By H.A. Goodman
The national security goals of our country have been implemented in recent years by waging two decade-long insurgent wars in Iraq and Afghanistan, nation building in those countries, and increased surveillance on our citizens. While 3,459 U.S. soldiers have died in the ongoing Afghanistan War, a total of 4,804 soldiers have given their lives in Iraq. Both wars have totaled one million injured soldiers according to Forbes, including traumatic brain injuries and PTSD that led directly to the recent VA Crisis. With the latest chaos in Iraq and potentially in the near future in Afghanistan, the flood of border children fleeing cartels and political mayhem, and the over $4 trillion borrowed for wars and occupying foreign lands, its time we reevaluate our national security objectives.
According to the White Houses June 2011 U.S. National Strategy for Counterterrorism, keeping the nation safe from terrorists is the top priority:
“As the President affirmed in his 2010 National Security Strategy, he bears no greater responsibility than ensuring the safety and security of the American people. This National Strategy for Counterterrorism sets out our approach to one of the Presidents top national security priorities: disrupting, dismantling, and eventually defeating al-Qaida and its affiliates and adherents to ensure the security of our citizens and interests.”
First, Afghanistan according to CBS News is the world’s largest supplier of cannabis and the plant is even more profitable to Afghan farmers than opium poppy. Considering that the U.S. is the largest consumer of marijuana in the world with 7.3 percent of Americans — around 23 million citizens — who regularly use marijuana, the Afghan economy and people could benefit greatly from supplying a legal cannabis industry.

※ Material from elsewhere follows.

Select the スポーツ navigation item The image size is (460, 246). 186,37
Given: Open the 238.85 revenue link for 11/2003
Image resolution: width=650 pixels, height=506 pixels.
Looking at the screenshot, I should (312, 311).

American citizens spend $40.6 billion a year on marijuana, so a federally recognized marijuana industry in the U.S. could provide people in war-torn states like Afghanistan a needed source of legal income. This alone could mitigate instability, but the fact that terror groups are using profits from Afghanistan’s cannabis crop directly undermines our national security objectives. According to the UN Office on Drugs and Crime, “Drug trafficking, the critical link between supply and demand, is fueling a global criminal enterprise valued in the hundreds of billions of dollars that poses a growing challenge to stability and security.” The report goes on to state that there are “more and more acts of violence, conflicts and terrorist activities fuelled by drug trafficking and organized crime.” Echoing this alarming fact, Secretary General Ban Ki-moon stated the Afghan illegal drug trade”is funding insurgency, international terrorism and wider destabilization.”